→ Goal of the exercise
Copy the data below, starting at the line that contains "Where should I click to: Click" and ending at the line that contains "point(807,586)". Substitute "Command" for each "Instruction" and leave everything else unchanged.

Start of Records provided

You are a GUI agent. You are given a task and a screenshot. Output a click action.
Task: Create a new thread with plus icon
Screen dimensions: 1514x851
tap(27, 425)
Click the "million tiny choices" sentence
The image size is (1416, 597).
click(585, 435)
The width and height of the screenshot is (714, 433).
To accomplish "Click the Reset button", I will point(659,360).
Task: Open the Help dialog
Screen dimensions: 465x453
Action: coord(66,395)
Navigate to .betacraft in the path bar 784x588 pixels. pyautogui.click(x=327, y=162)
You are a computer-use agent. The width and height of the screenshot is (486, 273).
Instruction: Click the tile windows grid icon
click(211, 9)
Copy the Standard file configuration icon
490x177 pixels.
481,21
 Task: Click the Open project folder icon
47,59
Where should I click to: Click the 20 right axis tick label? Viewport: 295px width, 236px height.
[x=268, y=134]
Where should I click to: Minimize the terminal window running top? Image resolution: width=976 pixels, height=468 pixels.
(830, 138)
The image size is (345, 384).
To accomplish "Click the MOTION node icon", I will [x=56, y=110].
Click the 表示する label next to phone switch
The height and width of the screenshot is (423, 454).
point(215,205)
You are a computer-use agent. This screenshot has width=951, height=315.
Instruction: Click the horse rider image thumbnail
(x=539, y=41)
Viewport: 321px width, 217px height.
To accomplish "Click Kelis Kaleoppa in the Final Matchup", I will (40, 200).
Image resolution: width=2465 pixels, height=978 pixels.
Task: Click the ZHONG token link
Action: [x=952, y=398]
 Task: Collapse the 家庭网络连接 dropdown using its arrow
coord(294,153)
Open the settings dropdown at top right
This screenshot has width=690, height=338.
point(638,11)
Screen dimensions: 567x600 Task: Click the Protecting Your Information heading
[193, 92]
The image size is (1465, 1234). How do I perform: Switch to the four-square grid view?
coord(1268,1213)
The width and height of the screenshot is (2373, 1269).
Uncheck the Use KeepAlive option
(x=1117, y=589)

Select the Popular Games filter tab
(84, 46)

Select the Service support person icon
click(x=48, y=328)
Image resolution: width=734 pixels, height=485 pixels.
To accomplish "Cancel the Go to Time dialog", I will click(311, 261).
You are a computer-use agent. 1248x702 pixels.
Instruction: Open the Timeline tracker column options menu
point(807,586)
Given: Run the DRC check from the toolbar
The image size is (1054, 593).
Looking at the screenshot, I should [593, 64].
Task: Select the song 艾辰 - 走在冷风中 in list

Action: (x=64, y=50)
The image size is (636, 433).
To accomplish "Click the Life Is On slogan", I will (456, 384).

End of Records provided

→ Answer
Where should I click to: Click the 20 right axis tick label? Viewport: 295px width, 236px height.
[x=268, y=134]
Where should I click to: Minimize the terminal window running top? Image resolution: width=976 pixels, height=468 pixels.
(830, 138)
The image size is (345, 384).
To accomplish "Click the MOTION node icon", I will [x=56, y=110].
Click the 表示する label next to phone switch
The height and width of the screenshot is (423, 454).
point(215,205)
You are a computer-use agent. This screenshot has width=951, height=315.
Command: Click the horse rider image thumbnail
(x=539, y=41)
Viewport: 321px width, 217px height.
To accomplish "Click Kelis Kaleoppa in the Final Matchup", I will (40, 200).
Image resolution: width=2465 pixels, height=978 pixels.
Task: Click the ZHONG token link
Action: [x=952, y=398]
 Task: Collapse the 家庭网络连接 dropdown using its arrow
coord(294,153)
Open the settings dropdown at top right
This screenshot has width=690, height=338.
point(638,11)
Screen dimensions: 567x600 Task: Click the Protecting Your Information heading
[193, 92]
The image size is (1465, 1234). How do I perform: Switch to the four-square grid view?
coord(1268,1213)
The width and height of the screenshot is (2373, 1269).
Uncheck the Use KeepAlive option
(x=1117, y=589)

Select the Popular Games filter tab
(84, 46)

Select the Service support person icon
click(x=48, y=328)
Image resolution: width=734 pixels, height=485 pixels.
To accomplish "Cancel the Go to Time dialog", I will click(311, 261).
You are a computer-use agent. 1248x702 pixels.
Command: Open the Timeline tracker column options menu
point(807,586)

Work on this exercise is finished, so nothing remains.